Lily stood up and carried the baby inside. James didn’t follow them in, letting Lily have some alone time with her son. Instead he looked out at the country stretching before him. Merlin, so many things had changed. He was a father. James had always wanted to be a father, but he had never pictured himself as one at twenty. Yet he was happy, beyond happy, in fact. Despite all the horrible things that happened “ the Lupins dying, his own parents dying, the people scurrying to protect themselves, all of his Order and hospital work “ James was happy. He loved his son, he loved his wife. What was better than that? Maybe his life had been uprooted in many ways, but it was also good in more ways than he knew.

And that was when he saw the figures appearing across the field.

Damn it.

“Lily!” James ran into the house and spotted his wife just getting ready to feed the baby. She looked surprised when she saw her husband’s frantic face. “We’re out of here!”

“James, what’s going on?”

“No time to explain, don’t bring anything, we’re going to Sirius’s.”




The wilderness was exactly as Remus imagined.

A lot of trees, it was disgustingly warm from the summer heat. He supposed he was as prepared as he would ever be. Dumbledore had given him the coordinates to Apparate to. He had been given nothing more than a knapsack of what food he might need before he had to fend for himself. He was allowed his wand, but no change of clothes. Dumbledore wasn’t able to tell him when he might be able to come home and Remus wasn’t going to keep asking. He basically understood that he was only to return if he was in any danger and had to Apparate out of there before things got out of hand.

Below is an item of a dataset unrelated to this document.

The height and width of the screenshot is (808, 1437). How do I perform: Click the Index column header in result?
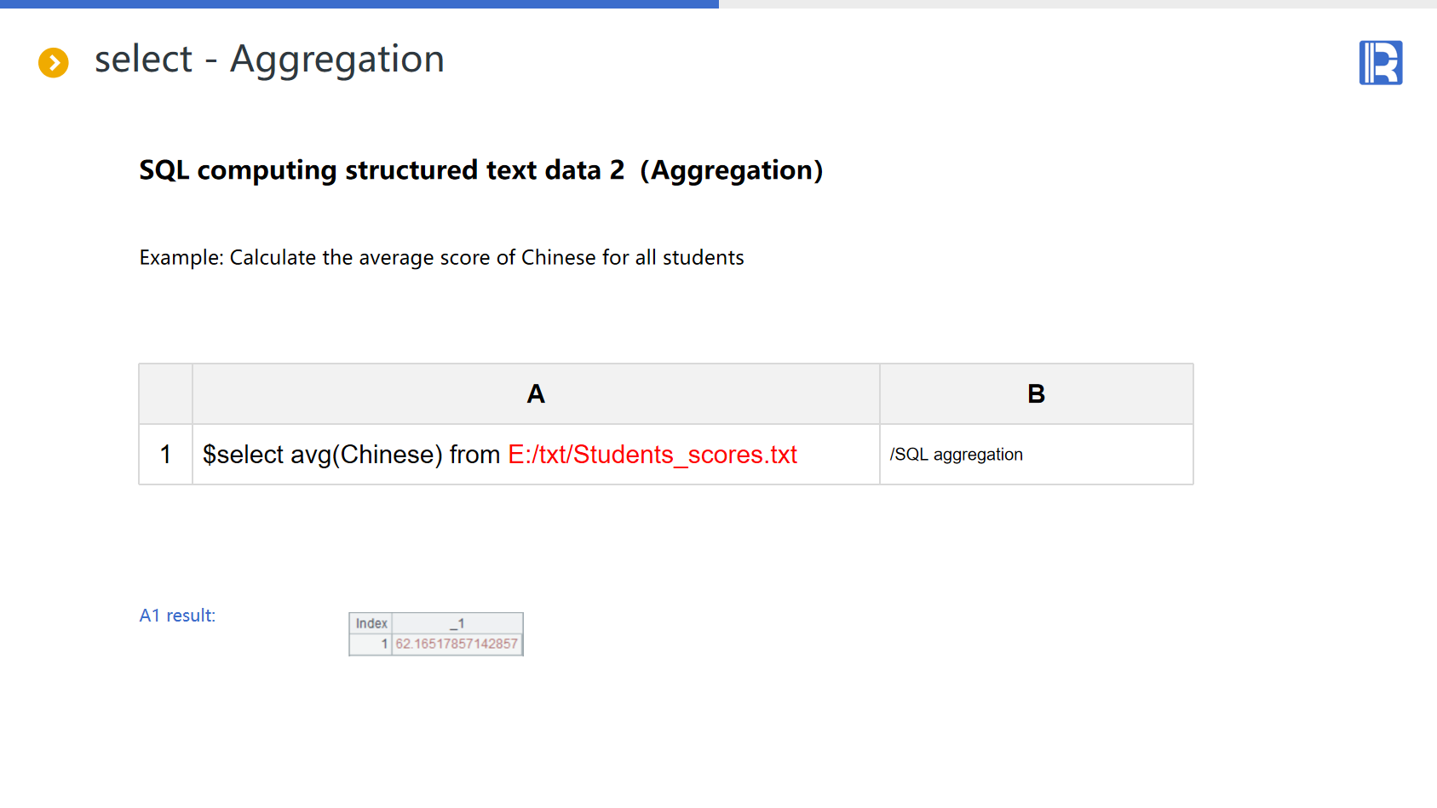(371, 623)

Merlin, he was scared. The werewolves were adept to these surroundings and Remus had no experience at all. He may as well be a first year in Hogwarts again. He was a first year and this forest was the castle. What he wouldn’t give to actually be a first year again. Life’s biggest problem back then had been a professor who hated his guts. Life had been easy back then. He had been sufficiently happy back then and, right now, he would give anything to feel that again. Yet here he was, in the middle of the woods and about to encounter the werewolves most of the Wizarding society thought he should be. But he wasn’t going to become one of them.

He was an outsider. He would always be an outsider.

With that thought in mind, Remus set off to find the pack and prayed the Merlin he would live to see his friends again. Most of all, he prayed to live to see the end of this war.